- Born: Ana Giorgobiani April 1, 1991 (age 34) Tbilisi, Republic of Georgia, Soviet Union
- Occupation(s): Actor, filmmaker
- Years active: 1998–present
- Website: www.annabiani.com

= Anna Biani =

Georgian actress

Anna Luca Biani (ანა ლუკა ბიანი; born April 1, 1991 as Ana Giorgobiani; ანა გიორგობიანი), also known by their stage name Anna Gurji (ანა გურჯი), is an American actor. They first appeared in film as a child, in a short documentary named Town (1998). They made their dramatic debut in the short drama-film If This Day Never Happened (2006).

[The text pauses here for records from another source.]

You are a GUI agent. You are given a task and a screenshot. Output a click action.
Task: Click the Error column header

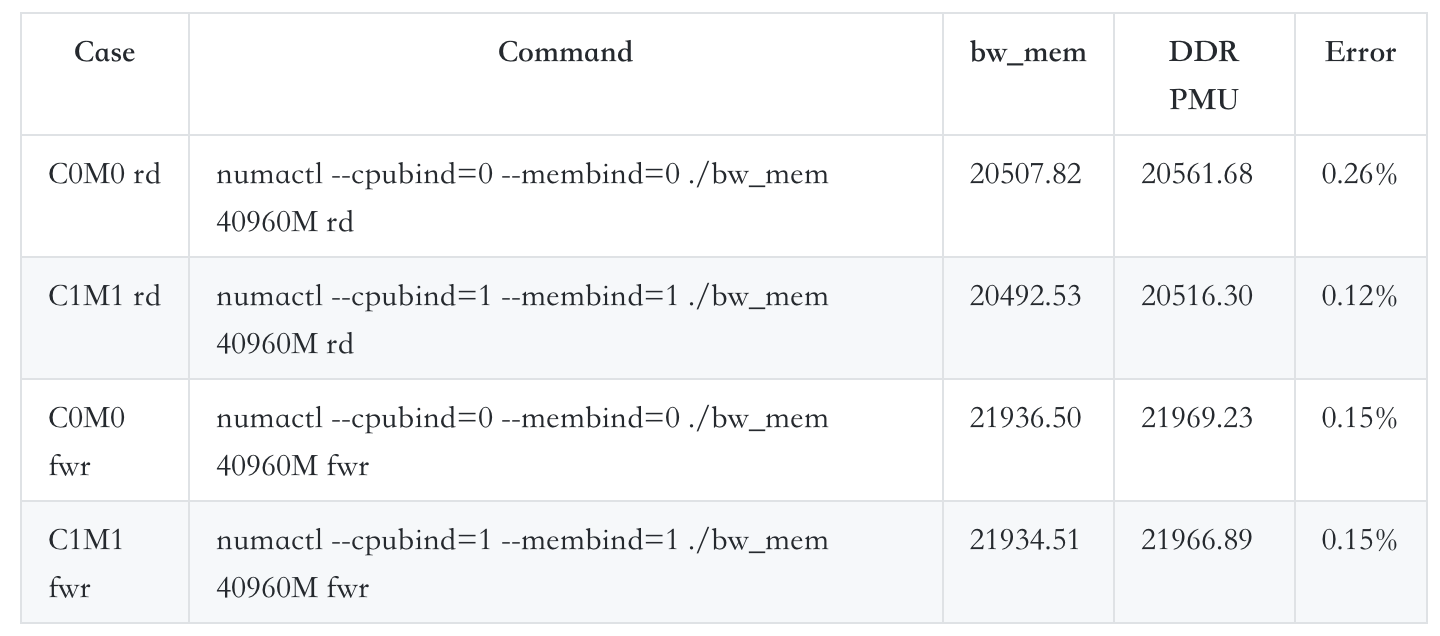(x=1360, y=52)
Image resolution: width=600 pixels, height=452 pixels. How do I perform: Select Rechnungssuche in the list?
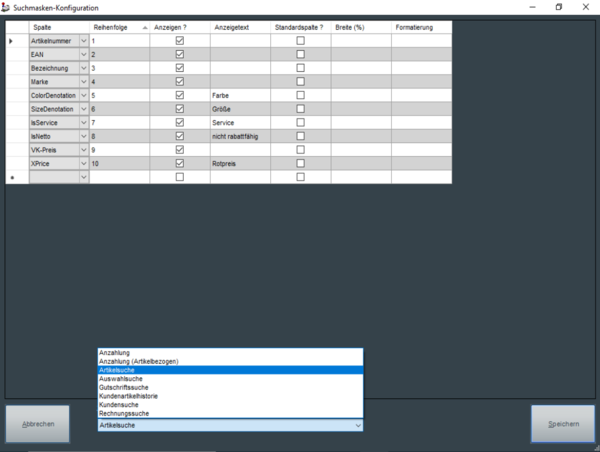[x=125, y=413]
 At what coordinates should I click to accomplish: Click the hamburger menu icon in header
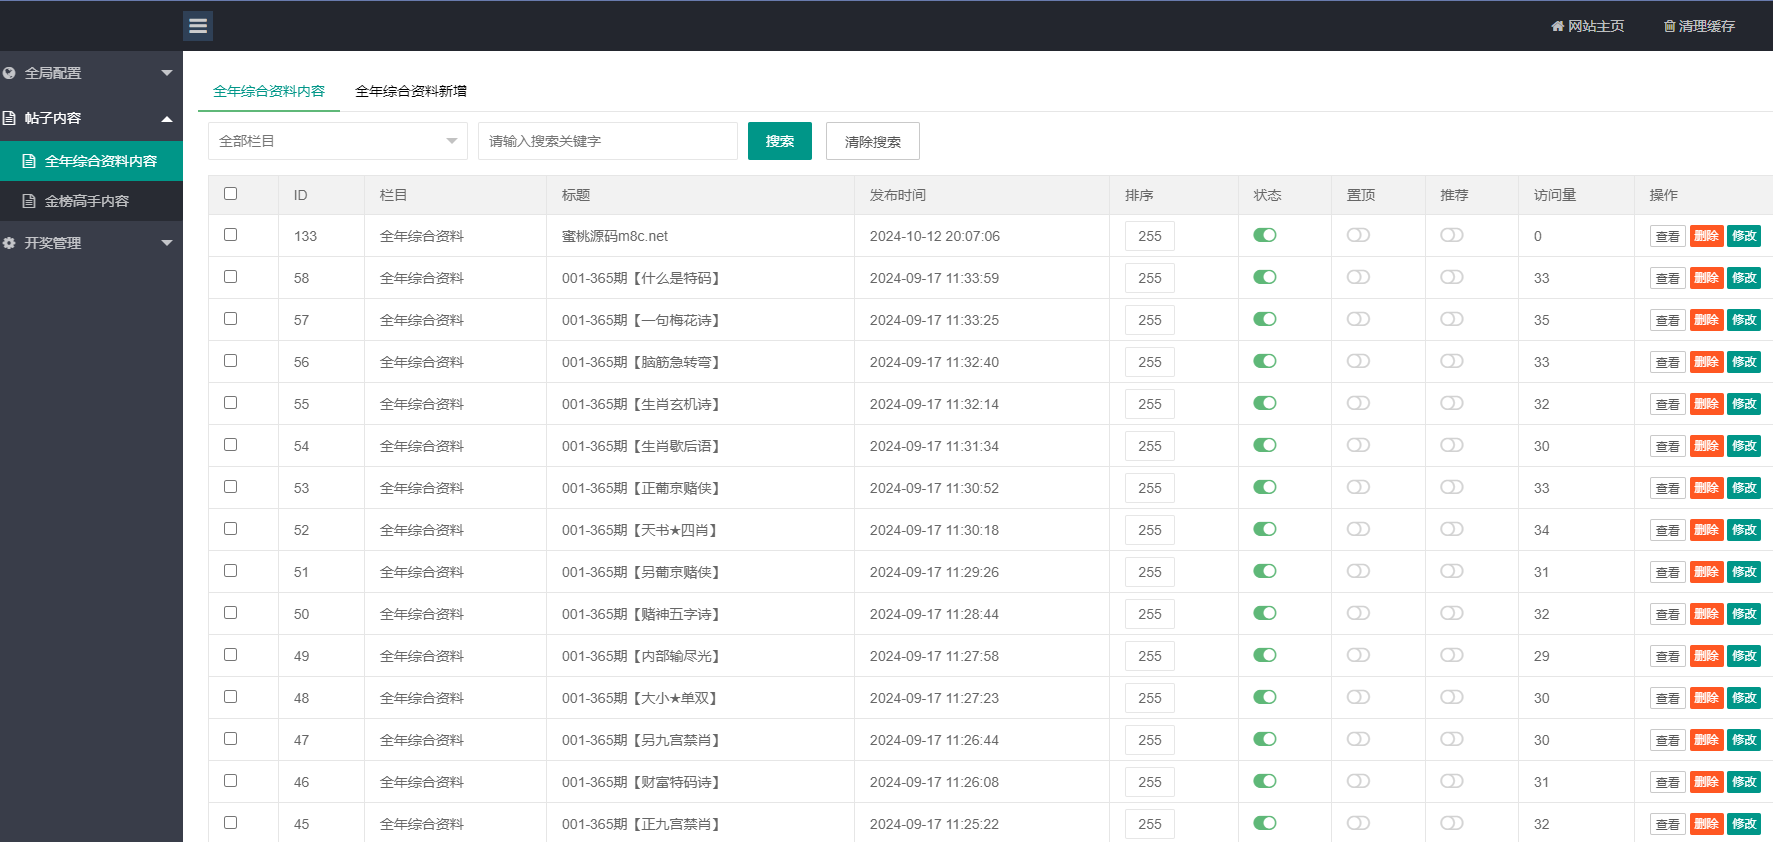[198, 26]
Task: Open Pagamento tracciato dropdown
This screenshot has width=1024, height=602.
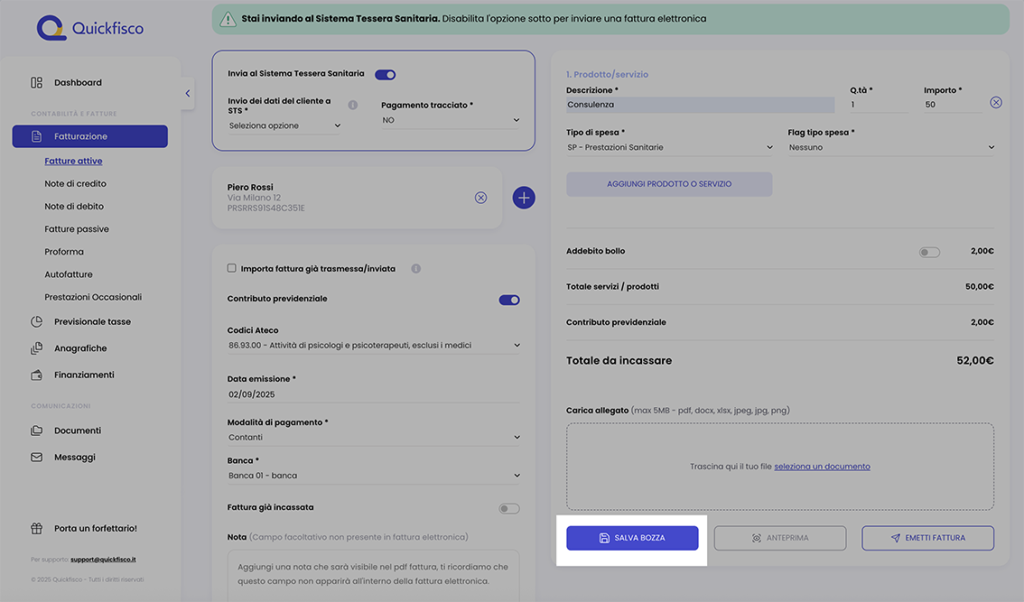Action: (451, 120)
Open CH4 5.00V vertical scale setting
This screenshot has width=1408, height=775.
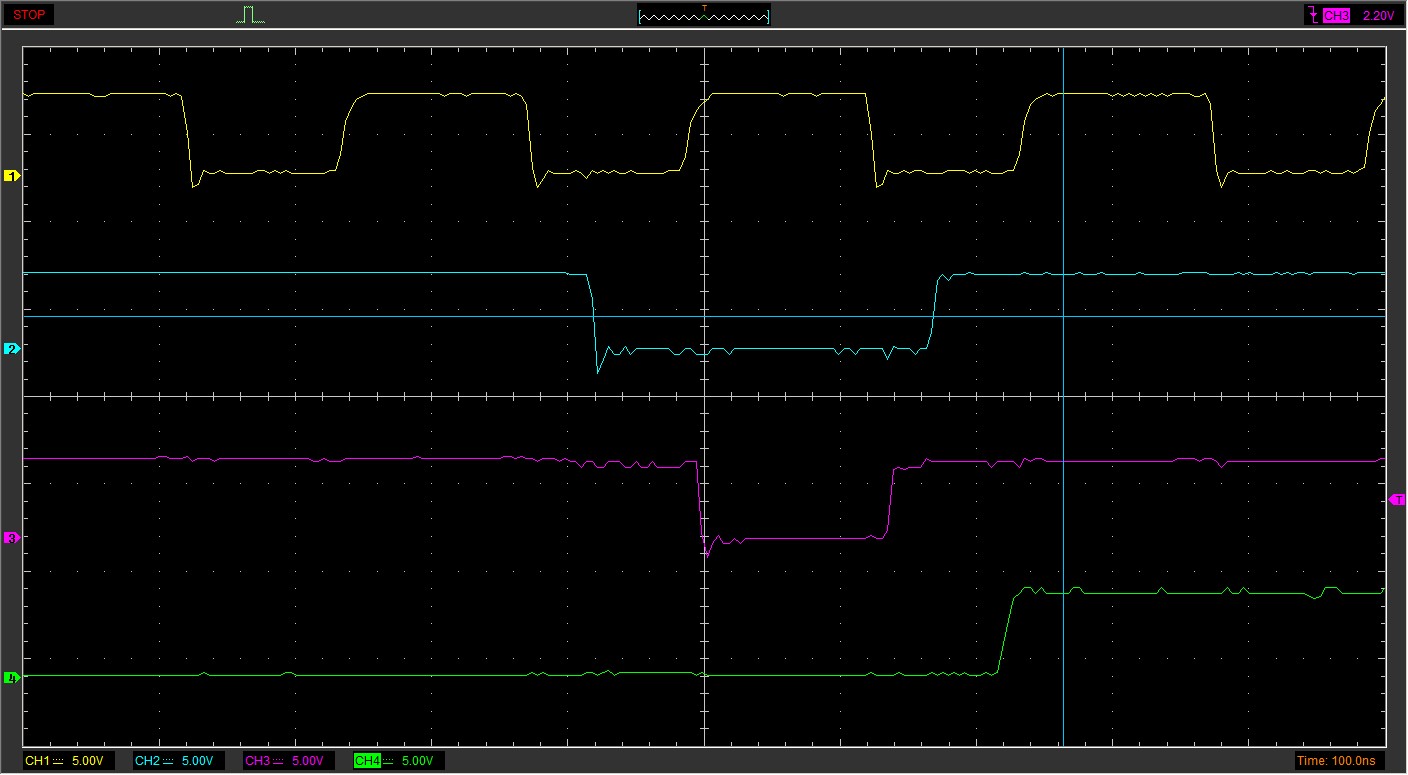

Biani then gained the lead role as an 18th-century violinist named Cinka Panna, in Slovak-Hungarian feature film Cinka Panna, directed by Dusan Rapos.

==Biography and career==
Anna “Luca” Biani is a genderfluid actor from Tbilisi, Georgia, based in Los Angeles, CA, and goes by they/them pronouns. Luca began their acting career at the age of 6, appearing in a number of commercials, as well as a documentary. At the age of 14 Luca landed their first big role as a lead actor in the 2006 short film called If This Day Never Happened, directed by their sister Khatuna Giorgobiani.

Two years later, Biani was cast as the leading role in the historical feature film Cinka Panna, where they played the 18th century Hungarian gypsy violinist Panna Czinka. The film went on to win a Golden Palm Award at the 2009 Mexico International Film Festival.

Since then, Luca has acted in theater plays, improv comedy performances, and a series of films including Freaky Deaky, Windsor Drive and Sacred Blood.

Biani appeared in Innocence of Muslims, a short film uploaded to YouTube in 2012, to which anti-Islamic content was added in post-production, without the actors' knowledge; Biani has expressed shock about this.

==Filmography==
- G4
- Sacred Blood (2015)
- Windsor Drive (2015)
- Kessler’s Lab
- Freaky Deaky (2012)
- Loverly (2011)
- Christmas Eve. (2010)
- Memorias del desarrollo (2010)
- Sendpoint (2009)
- Cinka Panna (2008)
- If This Day Never Happened (2006)
- Town (1998)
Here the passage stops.